Cash Reserve Ratio in detail

Cash Reserve Ratio (CRR) refers to the minimum amount of funds which the commercial banks are required to maintain as reserves, as required by the Central Bank  i.e. RBI . It is an essential monetary policy tool which is used for controlling the supply of money and liquidity in the economy .

The CRR is fixed as per the regulations of RBI .  Commercial banks are required to maintain an average cash balance with the RBI, the amount of which shall not be less than 3% of the total of Net Demand and Time Liabilities (NDTL) and go upto 15% of the NDTL. ( NDTL refers to the total of current account, fixed deposit & savings account balances . )

Currently, the CRR of India is 4% which simply means that a bank has to keep 4 rupees with the RBI whenever its deposit increases by 100 rupees.

 

WHY BANKS HAVE TO MAINTAIN CASH RESERVE RATIO ?

There are 3 primary purposes of cash reserve ratio –

  1. Since a part of the bank’s deposits is with the Reserve Bank of India, it makes sure that the bank will always have the right amount of cash and not fall short of funds when depositors or customer require funds for their personal needs.
  1. It helps in controlling the inflation in the economy. At the time of high inflation, RBI increases the CRR rate so that banks need to keep more money in the reserves and have less money to lend .
  1. Similarly, when there is a need to increase the flow of money in the economy RBI lowers the CRR rate which enables the banks to provide more loans to businesses for investment purposes.

 

ADVANTAGES OF CASH RESERVE RATIO
  • It helps in ensuring the smooth supply of cash as well as credit in the economy.
  • It helps in controlling the situation of inflation and deflation by changing the rates of CRR.
  • It helps the central bank to administer the rate and the average overall amount of liquidity in the entire country.
  • It  encourages a bank to be more responsible when lending and dealing with its clients.
EFFECTS OF CASH RESERVE RATIO ON BANKS

Banks prefer CRR when it is low because they have to keep this percentage of funds with the Reserve Bank of India as reserves without earning any interest on these funds. This means this money is kept for free.

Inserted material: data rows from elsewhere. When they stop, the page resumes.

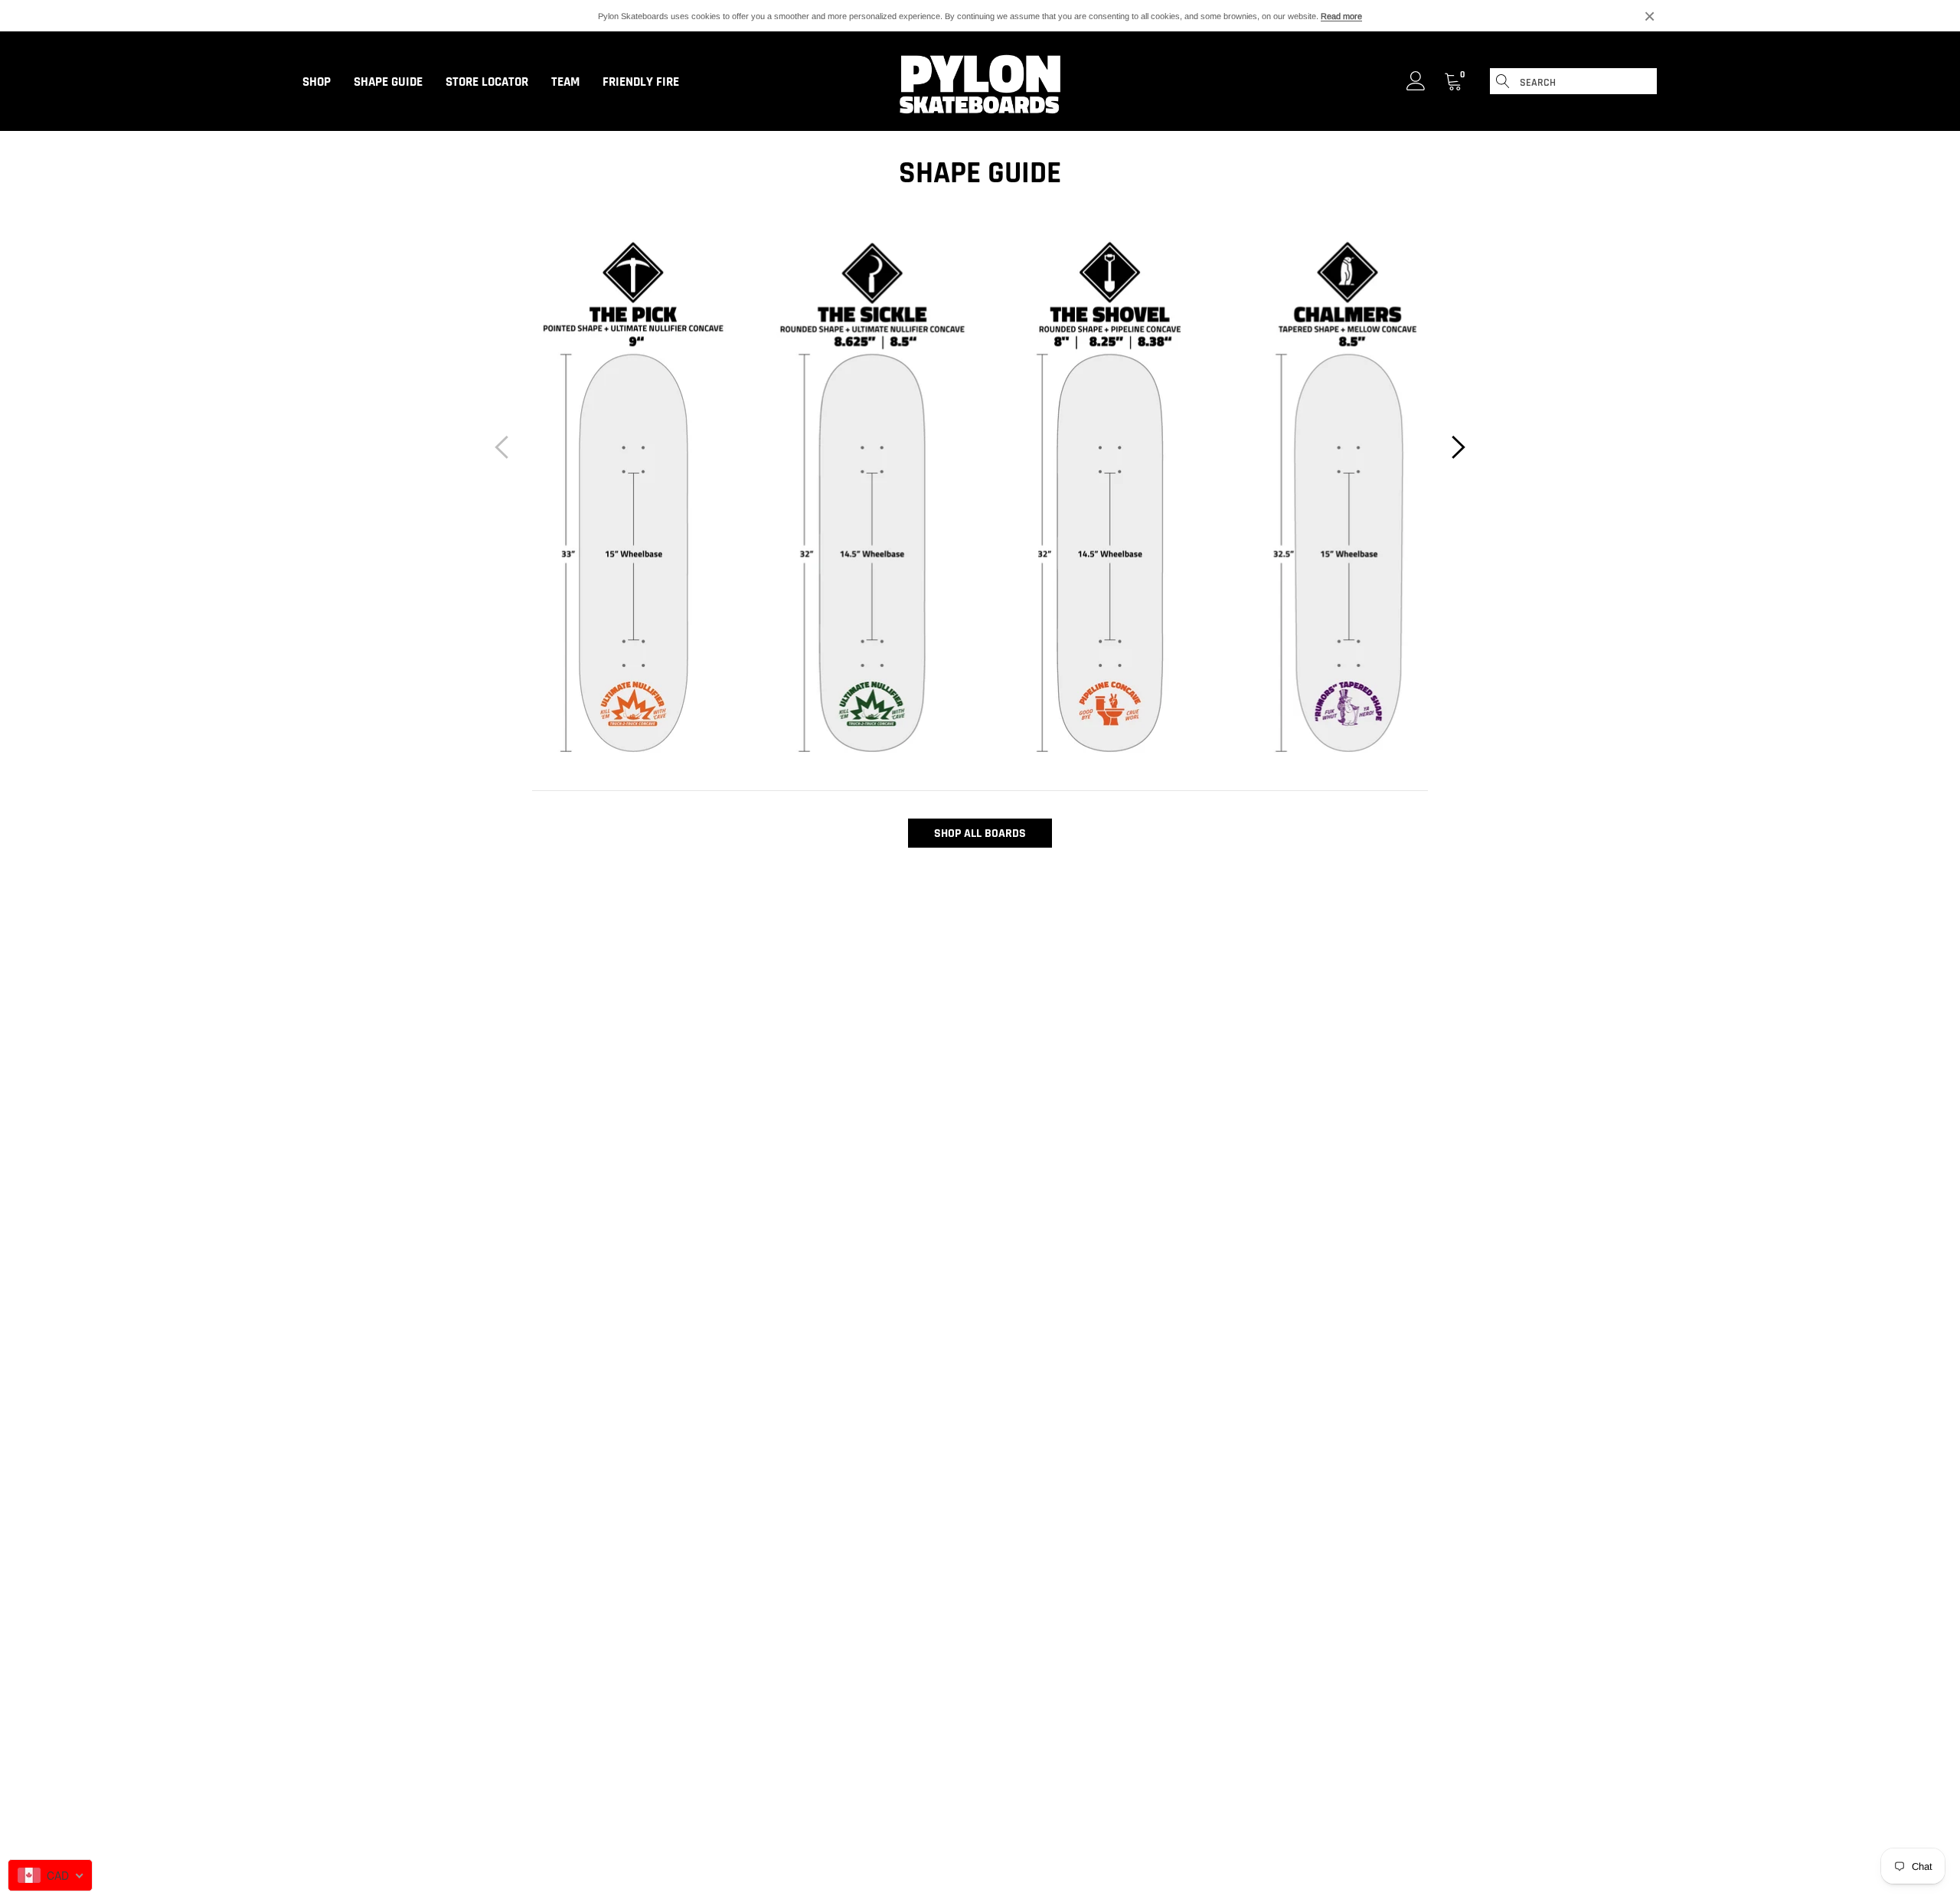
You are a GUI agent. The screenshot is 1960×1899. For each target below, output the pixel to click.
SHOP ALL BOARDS (980, 833)
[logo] (980, 81)
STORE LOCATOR (487, 82)
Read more (1341, 16)
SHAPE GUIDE (388, 82)
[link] (1416, 80)
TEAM (565, 82)
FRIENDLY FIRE (641, 82)
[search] (1503, 81)
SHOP (316, 82)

High CRR rate means banks will have a lower lending capacity so they will increase the interest rates to discourage people from applying for loans.

Similarly, a low CRR rate means banks will have more money to lend for investment purposes to businesses and industries ,hence the interest rates will be reduced .

 

Thus, in simple words CRR is an important monetary tool used by RBI to regulate the liquidity position and flow of money in the economy.